Le piante anche plurisecolari - un miracolo - rientrano nella vita vegetativa in 2/3 anni. Di nuovo possenti, gli olivi daranno olive di eccelsa qualità. Raccolte in lieve anticipo, selezionate secondo cultivar, snocciolate, e frante subito al momento, senza lasciar passare neppure un’ora dalla raccolta, ci offriranno oli da primato.
Oltre all’olio, Sirmione ha i limoni, vero e proprio giacimento gastronomico, e alcuni ristoranti della mia predilezione: La Rucola, vicolo Strentelle, per la vellutata di zucca, gocce di ricotta e coda di scampo; i Signori, via Romagnoli, per i ravioli di lavarello alla maggiorana; la Vecchia Lugana, in località Lugana, per le anguille alla griglia gardesana; e il Lugana, nella stessa località... lo gestisce la famiglia Dal Cero, una famiglia contadina, a me carissima, cui è dovuto uno dei cru d’eccellenza, il Brolettino (l’annata 1997 mi ha - letterale - inginocchiato); ci ho mangiato tutta una serie di piatti piuttosto creativi e lacustri. Della denominazione Lugana amo, oltre il Brolettino, il Corte Tosini, da cui mi attendo creature complesse, capaci di lunghe e concettose provocazioni.

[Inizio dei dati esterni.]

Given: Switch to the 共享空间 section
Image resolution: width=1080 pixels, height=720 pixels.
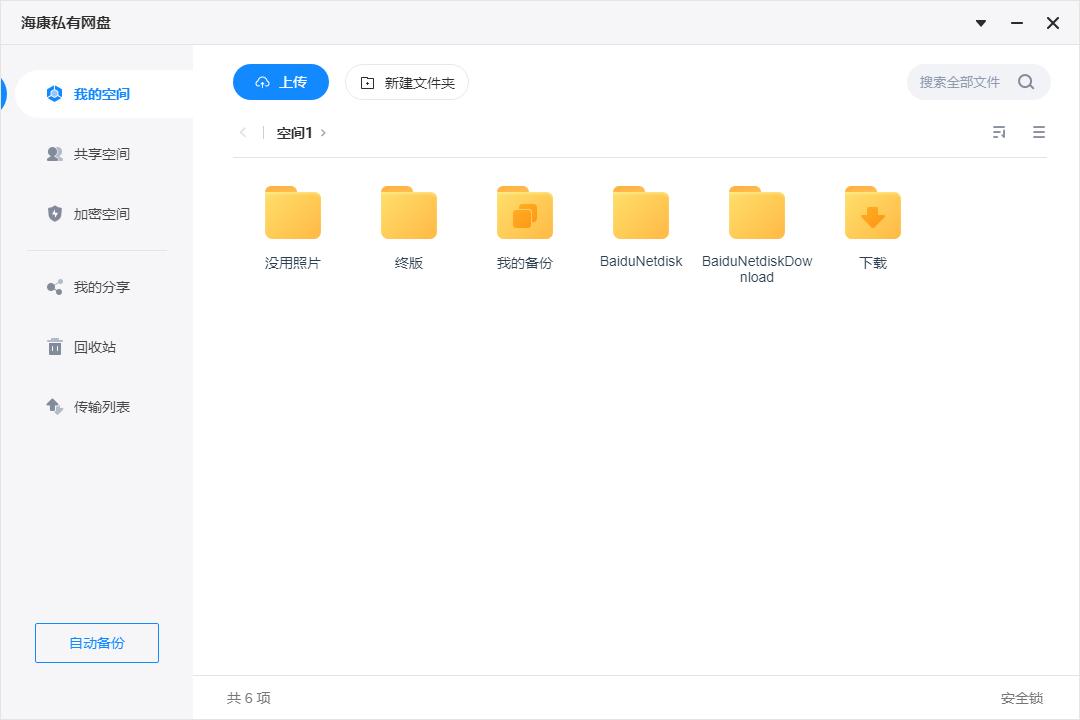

A) Bene. Stanno arrivando i primi commenti al Manifesto in progress, per una nuova cultura dell’olio d’oliva. Vorremmo che tutti gli oliandoli, olivicoltori, appassionati ci facessero avere le proprie considerazioni, critiche, aggiunte. Il Manifesto è in progress proprio per questo , per accogliere sollecitazioni e provocare dibattito.
Su EV 6l daremo ampio spazio a questi contributi.

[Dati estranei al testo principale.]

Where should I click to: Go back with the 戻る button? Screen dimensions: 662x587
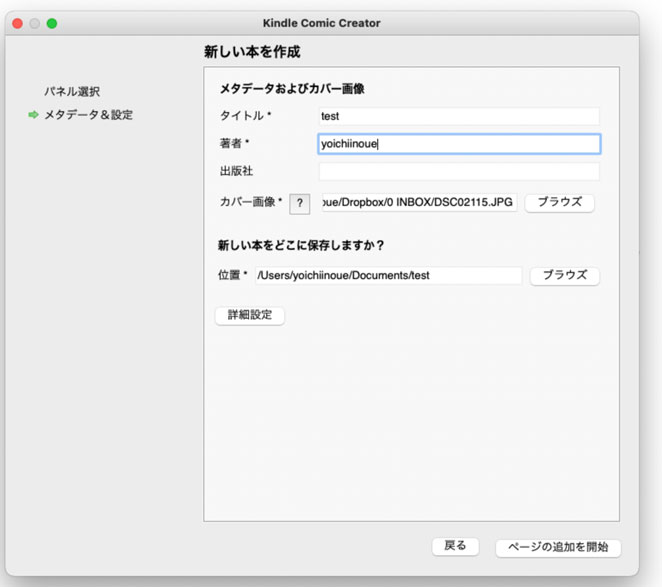coord(455,546)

B) Un consiglio: la lettura, della parte dedicata all’olio d’oliva almeno, di l’arte dell’agricoltura, libro rigoroso e incredibilmente contemporaneo, di Columella. Lo scrittore latino (sec. I d.C.), che portava avanti l’idea dell’agricoltura come disciplina morale, individua dei principi di raccolta e di frangitura più avanzati di quelli in uso da molte aziende odierne (raccolta a mano nel momento dell’invaiatura, spremitura immediata e soffice - senza rompere il nocciolo, filtrazione...).

C). Del Manifesto in progress si è parlato anche a Kitchen, la trasmissione di Andrea Pezzi su MTV.
Sollecitato dal curioso conduttore. Veronelli, con la solita chiarezza, ha esposto le tesi del lavoro di ricerca e enunciato legislatori e multinazionali...

D) Nei prossimi mesi, chiederemo ai nuovi parlamentari e al nuovo governo il proprio programma per risolvere i problemi del comparto olio e dell’agricoltura... staremo a vedere.

E) “Si potrà chiamare olio italiano solo quello franto da olive italiane”, questo sembra l’impegno preso dalla Comunità Europea... sarebbe un piccolo passo avanti, anche se non basta. Continuare a consumare, per fare unesempio, olio d’oliva del “Garda” franto da olive calabresi, rimarrebbe una beffa... anche qui, staremo a vedere. (M.T.)